[Source records]

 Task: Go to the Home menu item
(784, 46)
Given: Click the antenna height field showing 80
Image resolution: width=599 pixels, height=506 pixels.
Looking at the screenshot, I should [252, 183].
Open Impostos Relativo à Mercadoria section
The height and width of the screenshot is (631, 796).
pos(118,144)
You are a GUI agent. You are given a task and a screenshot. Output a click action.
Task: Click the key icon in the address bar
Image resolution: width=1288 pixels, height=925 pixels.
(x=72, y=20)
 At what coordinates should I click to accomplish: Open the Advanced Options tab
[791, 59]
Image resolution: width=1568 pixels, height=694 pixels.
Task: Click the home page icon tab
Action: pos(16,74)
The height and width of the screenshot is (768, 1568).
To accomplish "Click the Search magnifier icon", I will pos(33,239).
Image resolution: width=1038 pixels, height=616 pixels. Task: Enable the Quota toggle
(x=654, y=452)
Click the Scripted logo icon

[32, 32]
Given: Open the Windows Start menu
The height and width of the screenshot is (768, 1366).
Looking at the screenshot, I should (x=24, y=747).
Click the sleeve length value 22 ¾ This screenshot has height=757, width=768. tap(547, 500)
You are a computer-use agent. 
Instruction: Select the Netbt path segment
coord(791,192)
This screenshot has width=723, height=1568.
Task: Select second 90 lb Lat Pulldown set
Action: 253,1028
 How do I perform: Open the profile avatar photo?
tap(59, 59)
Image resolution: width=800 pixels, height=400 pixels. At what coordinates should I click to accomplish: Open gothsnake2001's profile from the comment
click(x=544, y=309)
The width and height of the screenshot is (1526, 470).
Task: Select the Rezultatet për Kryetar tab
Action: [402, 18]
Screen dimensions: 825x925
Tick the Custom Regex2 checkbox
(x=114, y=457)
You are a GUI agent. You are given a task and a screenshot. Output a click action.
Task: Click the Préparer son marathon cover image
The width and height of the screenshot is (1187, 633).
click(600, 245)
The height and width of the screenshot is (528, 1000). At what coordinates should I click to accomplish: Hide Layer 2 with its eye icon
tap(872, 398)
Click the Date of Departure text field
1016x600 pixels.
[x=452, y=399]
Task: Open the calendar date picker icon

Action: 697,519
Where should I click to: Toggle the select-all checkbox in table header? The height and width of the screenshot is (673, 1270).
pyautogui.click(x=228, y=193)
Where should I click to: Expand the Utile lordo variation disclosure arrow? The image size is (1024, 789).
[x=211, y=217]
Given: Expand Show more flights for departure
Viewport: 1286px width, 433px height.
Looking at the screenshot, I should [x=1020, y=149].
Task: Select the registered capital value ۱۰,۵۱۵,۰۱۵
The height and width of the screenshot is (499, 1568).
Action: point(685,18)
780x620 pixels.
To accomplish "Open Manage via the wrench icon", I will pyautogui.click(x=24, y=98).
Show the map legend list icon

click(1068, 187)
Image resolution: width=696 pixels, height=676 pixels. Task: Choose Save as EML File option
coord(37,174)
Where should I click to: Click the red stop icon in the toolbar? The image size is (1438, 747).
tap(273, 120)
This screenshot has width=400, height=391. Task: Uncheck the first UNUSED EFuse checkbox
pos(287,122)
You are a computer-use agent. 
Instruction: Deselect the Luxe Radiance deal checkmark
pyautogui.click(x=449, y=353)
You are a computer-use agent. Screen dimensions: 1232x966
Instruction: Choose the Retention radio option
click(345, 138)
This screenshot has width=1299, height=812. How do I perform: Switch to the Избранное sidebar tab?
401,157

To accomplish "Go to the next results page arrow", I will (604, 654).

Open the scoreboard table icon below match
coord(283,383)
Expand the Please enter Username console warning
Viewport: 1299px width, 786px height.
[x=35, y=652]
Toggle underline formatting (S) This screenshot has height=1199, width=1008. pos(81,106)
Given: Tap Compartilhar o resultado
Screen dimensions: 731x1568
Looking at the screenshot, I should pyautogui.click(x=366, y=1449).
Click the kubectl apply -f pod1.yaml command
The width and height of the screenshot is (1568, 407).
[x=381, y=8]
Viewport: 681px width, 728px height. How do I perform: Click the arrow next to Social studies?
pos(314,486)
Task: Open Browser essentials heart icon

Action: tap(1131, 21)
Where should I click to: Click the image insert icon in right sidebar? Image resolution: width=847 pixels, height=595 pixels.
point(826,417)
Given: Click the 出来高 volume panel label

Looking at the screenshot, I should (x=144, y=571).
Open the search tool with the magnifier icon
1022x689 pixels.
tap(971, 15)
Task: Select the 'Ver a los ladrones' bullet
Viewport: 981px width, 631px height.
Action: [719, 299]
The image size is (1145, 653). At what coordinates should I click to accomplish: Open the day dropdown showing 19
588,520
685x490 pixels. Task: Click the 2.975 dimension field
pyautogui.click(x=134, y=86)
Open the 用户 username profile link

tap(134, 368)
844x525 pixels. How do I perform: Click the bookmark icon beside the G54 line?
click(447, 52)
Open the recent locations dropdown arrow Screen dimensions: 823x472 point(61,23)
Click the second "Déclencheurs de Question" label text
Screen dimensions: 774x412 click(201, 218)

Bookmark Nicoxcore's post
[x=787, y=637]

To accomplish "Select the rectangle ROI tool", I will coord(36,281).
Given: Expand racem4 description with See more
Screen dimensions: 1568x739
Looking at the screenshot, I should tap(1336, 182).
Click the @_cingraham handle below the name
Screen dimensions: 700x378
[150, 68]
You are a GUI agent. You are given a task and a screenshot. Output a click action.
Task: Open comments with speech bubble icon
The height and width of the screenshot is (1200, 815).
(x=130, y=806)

| Your objective |
Only lines with the word "more" go in the answer. Take them all from the entries above.

| Reply |
Given: Expand Show more flights for departure
Given: Expand racem4 description with See more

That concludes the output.